I was puzzled. Nobody had done that to us all year. We had good players. And we were laying the wood to him. But, suddenly, he would always get an extra three or four yards. And in the final seconds, they handed it to him at the 3-yard line. We hit him behind the line, at the line and a yard from the end zone. But he wouldn’t go down. And as he crossed the goal line, he landed on his back and remained there for several seconds, his arms pointing toward the night sky as if to say, “We did it.”

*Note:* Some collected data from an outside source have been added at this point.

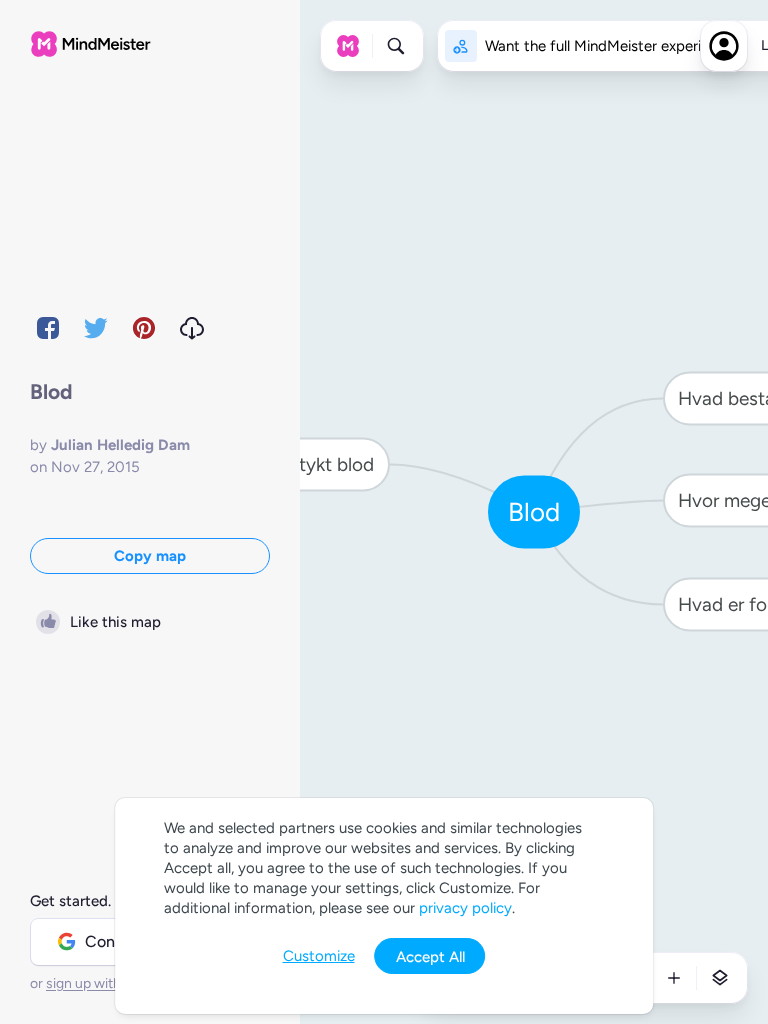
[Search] (396, 46)
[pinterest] (144, 328)
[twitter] (96, 328)
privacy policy (465, 908)
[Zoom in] (674, 978)
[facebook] (48, 328)
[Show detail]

His coach told me afterward, “You have no idea how much this game meant to him. He had talked about winning the championship all year. He just wasn’t going to be denied.”

That young man died in a car accident just a few years later. When I heard it, that last drive made sense to me. He wanted it so badly. He had put the work in. And it was his time, his night.

I think about the Egg Bowl, how State secured the victory by spoiling a two-point conversion attempt that would have possibly sent the game to overtime.

If you watch the play — a shovel pass — it was open. But the QB was just a split second late pitching the ball. That pinch of time allowed defensive lineman Randy Charlton to deflect the ball and save the game.

I’ll always believe it was meant for Mike Leach to win that game, to put his fingerprints on the Egg Bowl trophy, to give his players and fans an entire year of joy and bragging rights.

To win the last game he ever coached.